Onkel Wanja – Zerstörte Ideale, Sehnsüchte und Sinnfragen des Lebens

Im Dortmunder Schauspielhaus hatte am 01.04.2023 die Neuinszenierung von Anton Tschechows (1860 1904) Drama „Onkel Wanja“ unter der Regie des britischen Regisseurs Rikki Henry seine Premiere.

Diese Inszenierung verlegt das Geschehen in unsere hektische Zeit in einen nüchternen Büroraum mit Computer, Papierwust und Fitnessgerät.
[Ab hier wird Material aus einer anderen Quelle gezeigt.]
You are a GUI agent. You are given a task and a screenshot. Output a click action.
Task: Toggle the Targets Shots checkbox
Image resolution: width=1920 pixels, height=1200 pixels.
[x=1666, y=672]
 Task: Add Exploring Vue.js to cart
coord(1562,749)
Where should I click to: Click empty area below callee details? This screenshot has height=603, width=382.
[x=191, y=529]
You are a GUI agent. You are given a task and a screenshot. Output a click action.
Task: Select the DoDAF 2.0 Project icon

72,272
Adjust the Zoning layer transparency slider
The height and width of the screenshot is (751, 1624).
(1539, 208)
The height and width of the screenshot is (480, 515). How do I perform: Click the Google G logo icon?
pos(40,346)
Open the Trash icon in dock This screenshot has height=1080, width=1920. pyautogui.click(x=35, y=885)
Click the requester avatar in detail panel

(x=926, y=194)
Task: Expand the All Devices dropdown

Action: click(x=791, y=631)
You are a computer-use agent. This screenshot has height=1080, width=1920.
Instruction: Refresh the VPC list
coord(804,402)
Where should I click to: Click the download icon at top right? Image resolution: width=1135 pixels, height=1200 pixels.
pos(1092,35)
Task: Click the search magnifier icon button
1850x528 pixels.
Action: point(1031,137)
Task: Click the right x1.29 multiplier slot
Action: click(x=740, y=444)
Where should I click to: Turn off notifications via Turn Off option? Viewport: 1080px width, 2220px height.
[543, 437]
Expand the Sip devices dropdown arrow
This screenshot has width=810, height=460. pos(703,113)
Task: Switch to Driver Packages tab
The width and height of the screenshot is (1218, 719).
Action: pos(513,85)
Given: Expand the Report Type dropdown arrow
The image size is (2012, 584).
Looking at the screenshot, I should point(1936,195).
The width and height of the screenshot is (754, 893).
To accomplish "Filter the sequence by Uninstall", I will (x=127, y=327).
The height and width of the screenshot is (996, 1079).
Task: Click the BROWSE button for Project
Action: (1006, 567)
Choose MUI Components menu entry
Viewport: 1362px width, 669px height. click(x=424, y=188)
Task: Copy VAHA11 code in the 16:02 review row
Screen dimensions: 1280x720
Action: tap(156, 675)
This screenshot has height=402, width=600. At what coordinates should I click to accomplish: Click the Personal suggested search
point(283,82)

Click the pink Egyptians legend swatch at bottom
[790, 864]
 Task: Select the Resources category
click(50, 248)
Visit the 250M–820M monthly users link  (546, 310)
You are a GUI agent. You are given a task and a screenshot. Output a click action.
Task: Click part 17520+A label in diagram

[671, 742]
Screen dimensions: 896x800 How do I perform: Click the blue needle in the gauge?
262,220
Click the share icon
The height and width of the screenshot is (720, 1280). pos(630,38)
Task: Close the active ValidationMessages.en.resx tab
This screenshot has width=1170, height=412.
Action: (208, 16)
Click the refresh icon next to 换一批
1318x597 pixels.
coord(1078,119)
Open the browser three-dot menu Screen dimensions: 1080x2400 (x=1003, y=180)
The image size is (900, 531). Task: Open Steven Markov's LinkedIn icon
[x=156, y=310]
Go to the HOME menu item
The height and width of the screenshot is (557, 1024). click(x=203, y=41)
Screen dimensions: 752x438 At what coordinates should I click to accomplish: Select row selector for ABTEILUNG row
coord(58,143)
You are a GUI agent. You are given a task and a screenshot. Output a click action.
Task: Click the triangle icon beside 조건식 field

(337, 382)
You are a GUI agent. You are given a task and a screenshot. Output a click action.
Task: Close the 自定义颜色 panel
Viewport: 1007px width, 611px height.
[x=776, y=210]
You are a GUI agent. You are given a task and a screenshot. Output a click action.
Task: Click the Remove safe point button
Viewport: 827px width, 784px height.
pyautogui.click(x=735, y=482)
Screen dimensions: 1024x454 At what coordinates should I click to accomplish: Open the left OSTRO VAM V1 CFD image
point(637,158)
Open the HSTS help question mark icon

In diesem Drama verwaltet Iwán Petrówitsch Wojnizkij, genannt Onkel Wanja, leidenschaftlich gespielt von Ekkehard Freye, aufopferungsvoll über viele Jahre das Gut seiner verstorbenen Schwester und finanziert damit das Stadtleben seines Schwagers, dem Kunstprofessor Serebrjaków. Er trauert seinen verpassten Chancen hinterher. Was hätte aus ihm werden können, wenn er nicht diese Verantwortung und Schuldenlast übernehmen würde? Selbstmitleid ist in diesem Stück dauerhaft präsent.

Er wird tatkräftig von seiner Nichte Sonja unterstützt, die unglücklich verliebt ist in den zynischen Arzt und Umweltschützer Astrow.

Adi Hrustemović, Lola Fuchs, Antje Prust, Alexander Darkow und Ekkehard Freye. (Foto: (c) Birgit Hupfeld)
Adi Hrustemović, Lola Fuchs, Antje Prust, Alexander Darkow und Ekkehard Freye. (Foto: (c) Birgit Hupfeld)

Wir lernen die Schauspielerin Nika Mišković von einer neuen Seite kennen.

Den von der „Dummheit der Menschen enttäuschten“ und vom Landleben angeödeten Arzt und Freund von Wanja Astrow spielt eindrucksvoll Alexander Darkow. Er kann sich das Leben nur mit viel Wodka schön trinken.

Bodenständig und pragmatisch veranlagt sind die Schwiegermutter Maria Wassiljewna (Antje Prust), Marina (Lola Fuchs) – im Original die ehemalige Amme von Sonja – sowie der komisch-humorvolle, ein wenig an einen Harlekin erinnernde verarmte Gutsbesitzer Telégin (Adi Hrustemović).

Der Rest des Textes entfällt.